(Available data)

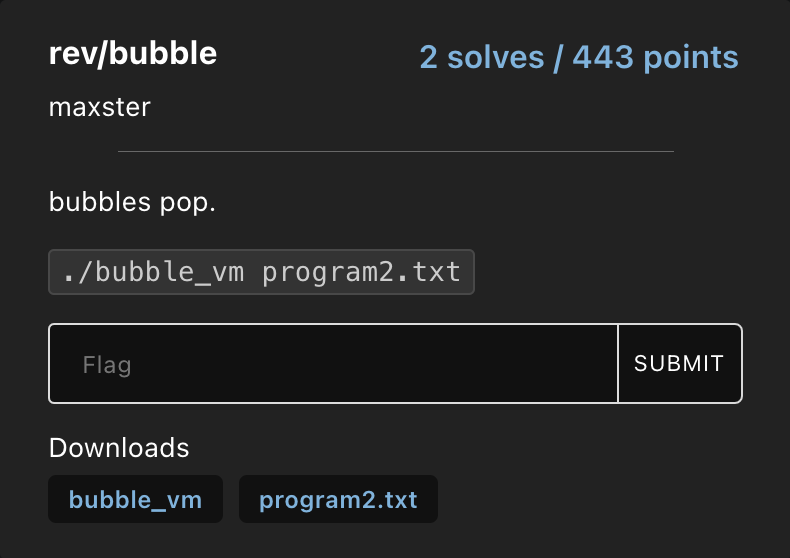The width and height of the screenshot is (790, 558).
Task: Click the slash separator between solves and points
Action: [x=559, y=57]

(End Available data)
(Available data)

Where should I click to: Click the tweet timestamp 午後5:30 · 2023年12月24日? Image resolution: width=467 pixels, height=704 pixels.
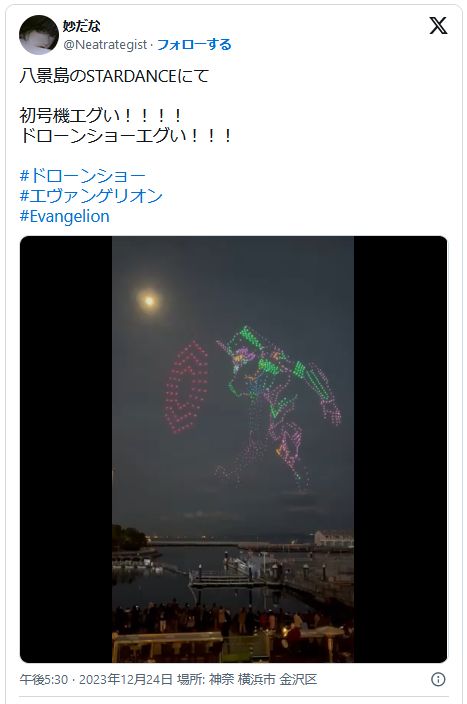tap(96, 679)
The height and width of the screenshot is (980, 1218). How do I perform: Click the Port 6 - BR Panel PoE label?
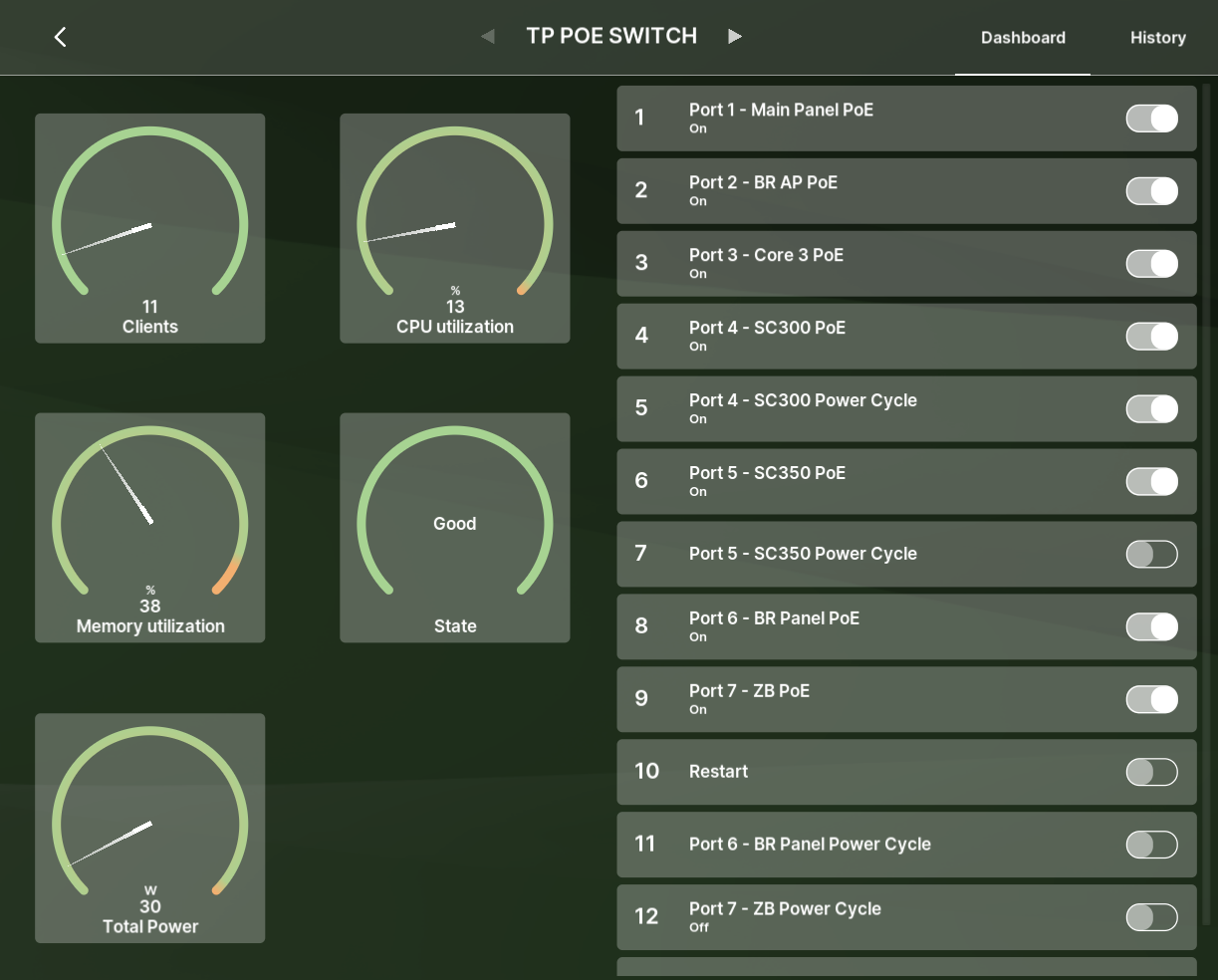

(End Available data)
(Available data)

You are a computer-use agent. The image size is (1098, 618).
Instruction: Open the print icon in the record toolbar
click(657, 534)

(End Available data)

- [Activity] Write out exactly the lines above between the one with "Where should I" and the one with "The height and", inclusive, with pictures left out.

- [Worked solution]
Where should I click to: Click the tweet timestamp 午後5:30 · 2023年12月24日? Image resolution: width=467 pixels, height=704 pixels.
tap(96, 679)
The height and width of the screenshot is (980, 1218). How do I perform: Click the Port 6 - BR Panel PoE label?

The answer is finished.